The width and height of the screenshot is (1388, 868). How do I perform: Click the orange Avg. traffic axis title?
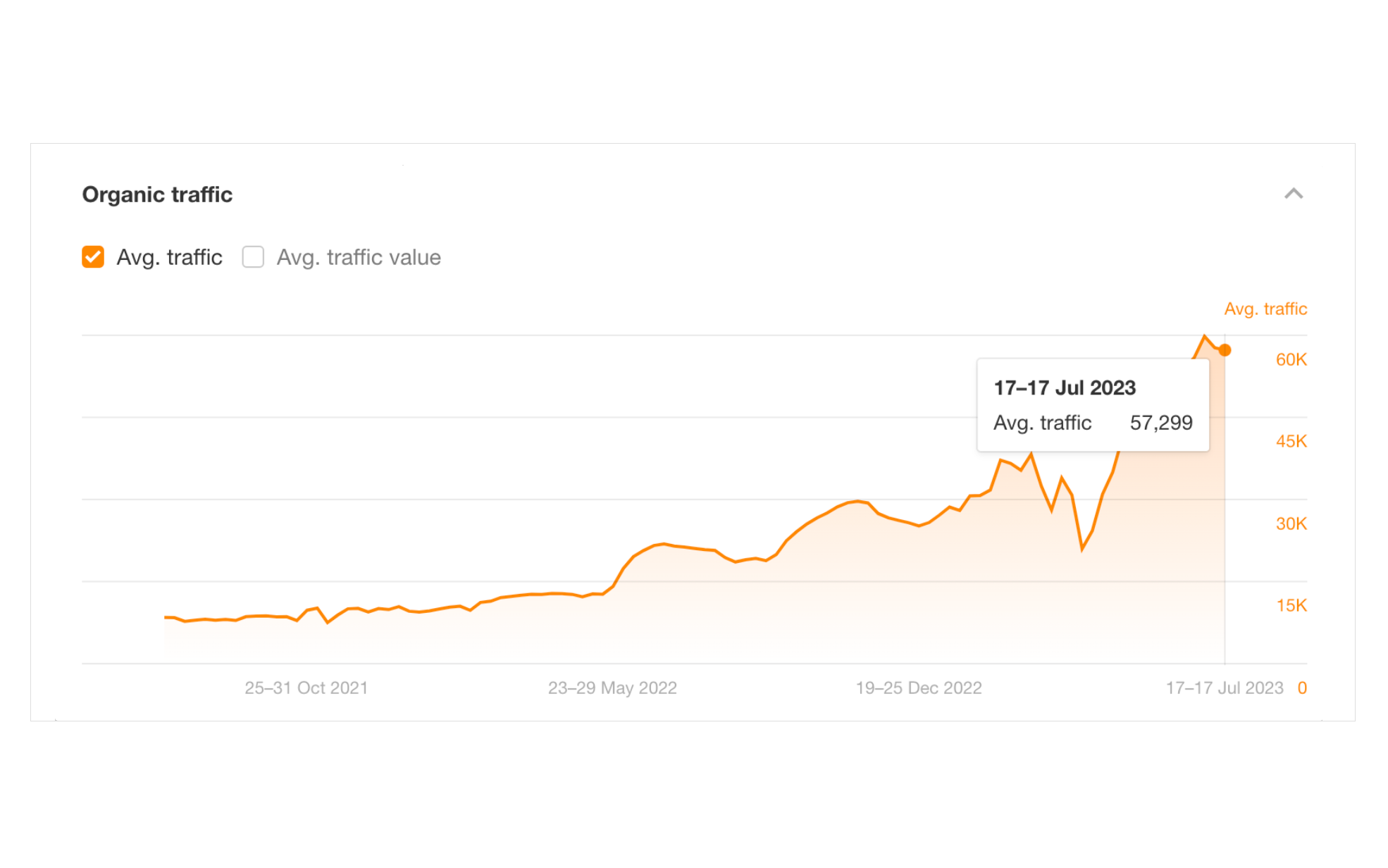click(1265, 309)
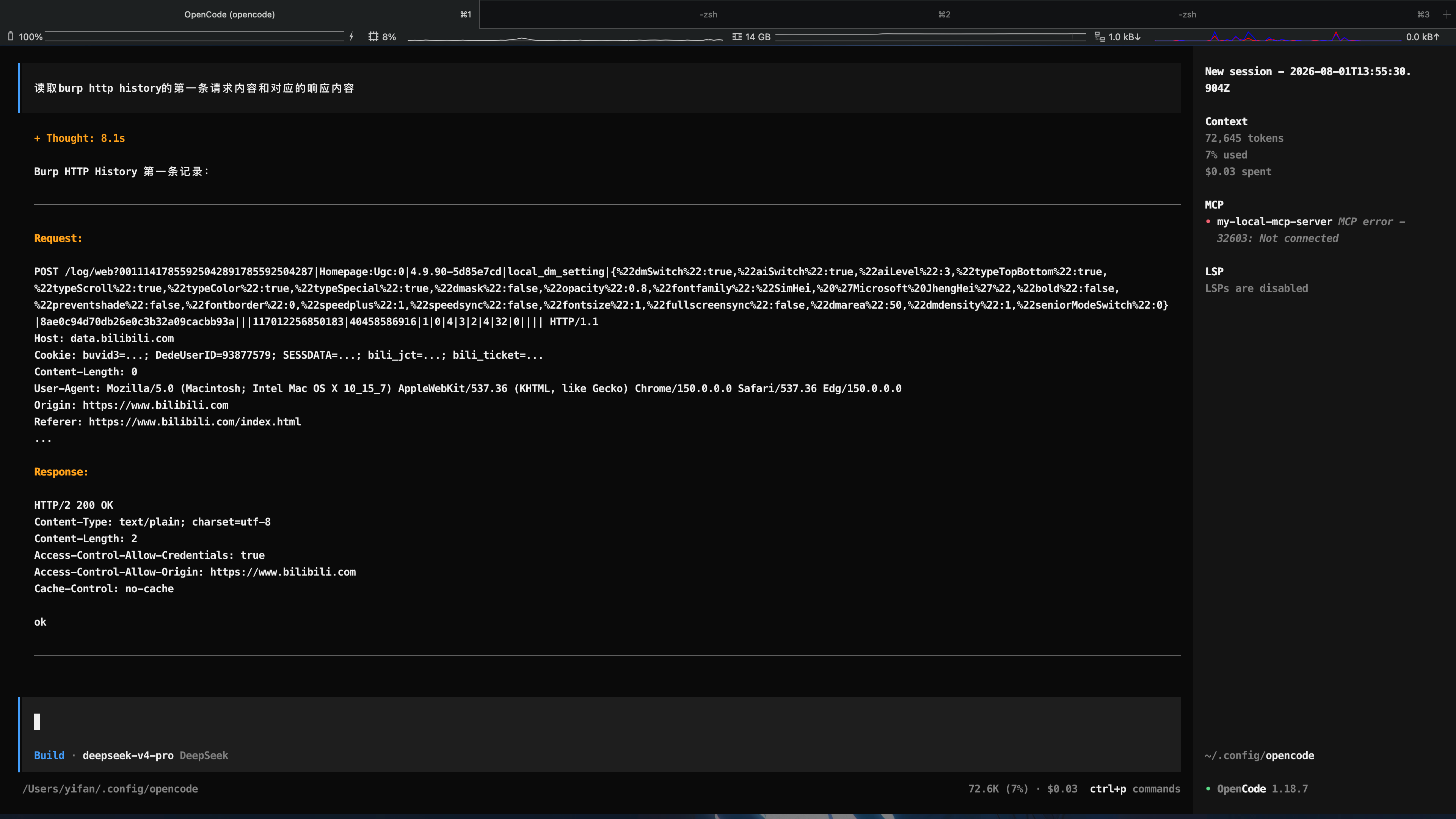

--

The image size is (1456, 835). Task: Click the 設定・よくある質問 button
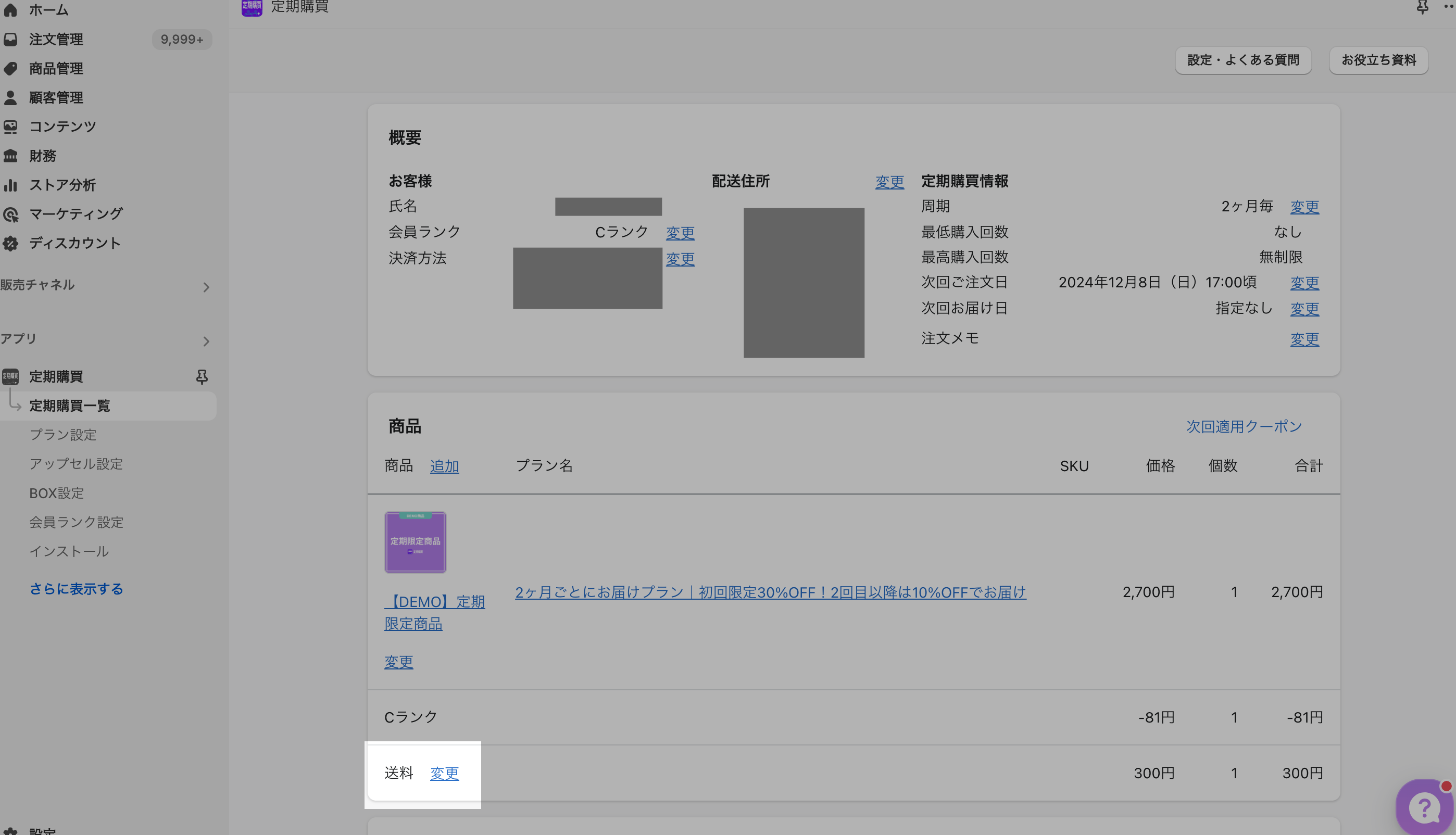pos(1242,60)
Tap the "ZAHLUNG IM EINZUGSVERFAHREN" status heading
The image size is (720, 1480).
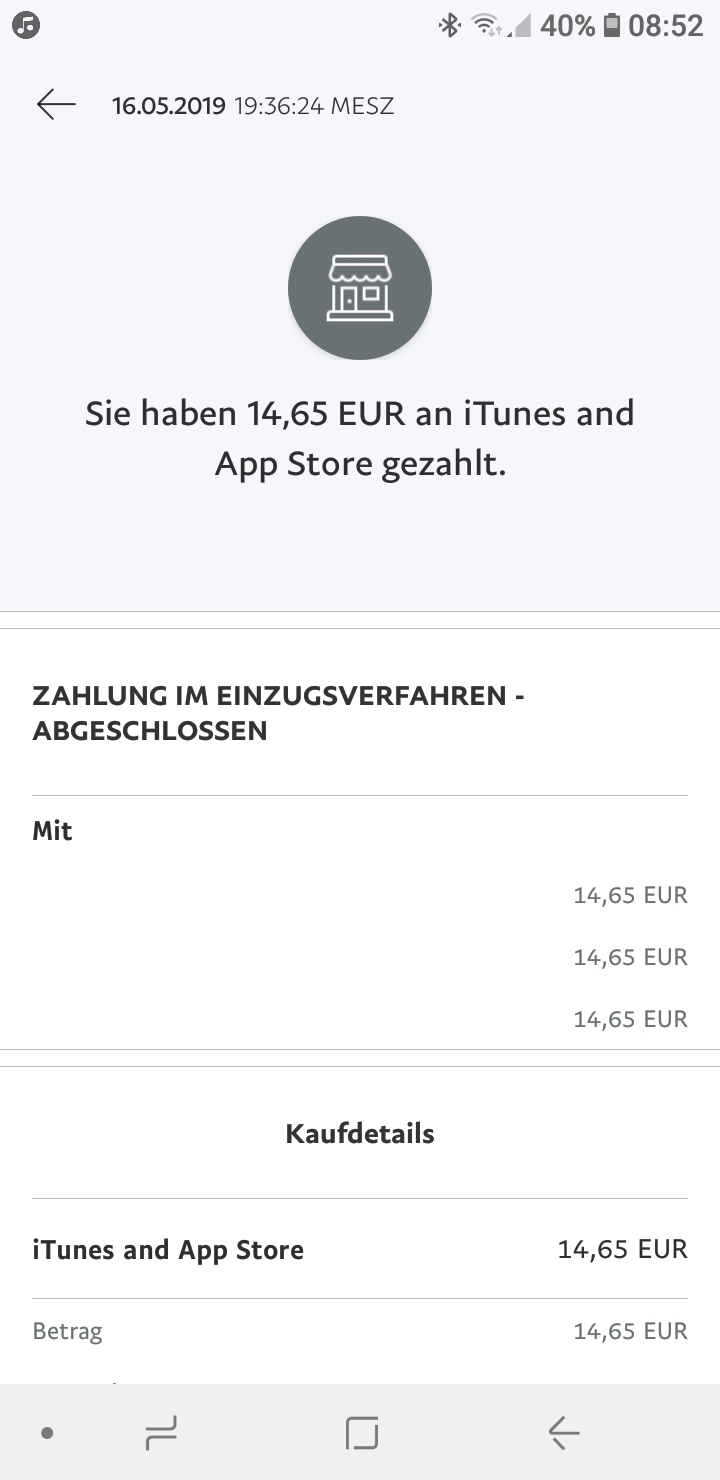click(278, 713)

==

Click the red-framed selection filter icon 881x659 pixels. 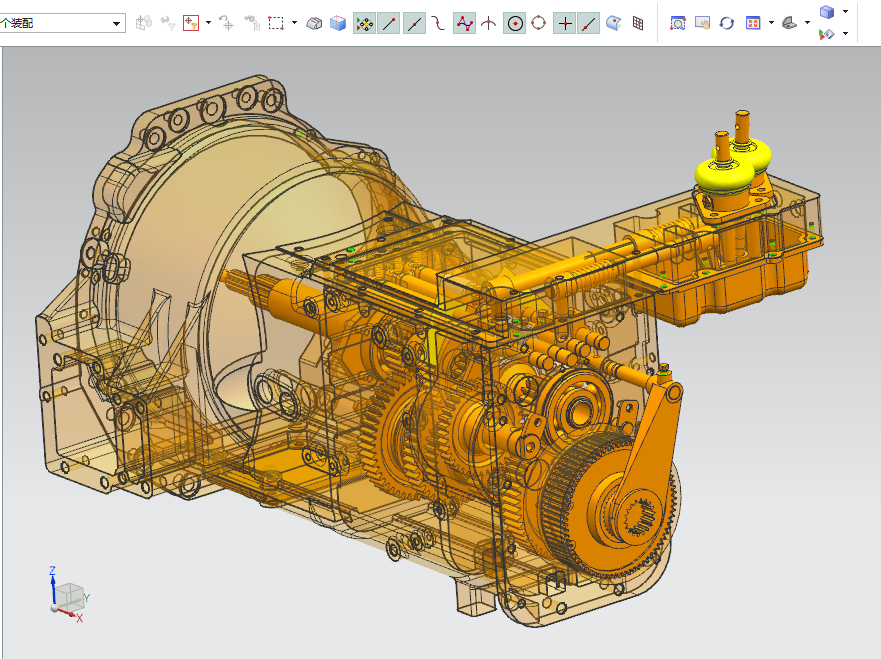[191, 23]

• _WHAT YOU HAVE TO DO_:
Can you repeat the lines from the one containing "The image size is (1456, 835)." through the one containing "click(278, 713)", leaving the pictures out?

• _FULL RESPONSE_:
The image size is (1456, 835). Task: Click the 設定・よくある質問 button
pos(1242,60)
Tap the "ZAHLUNG IM EINZUGSVERFAHREN" status heading
The image size is (720, 1480).
click(278, 713)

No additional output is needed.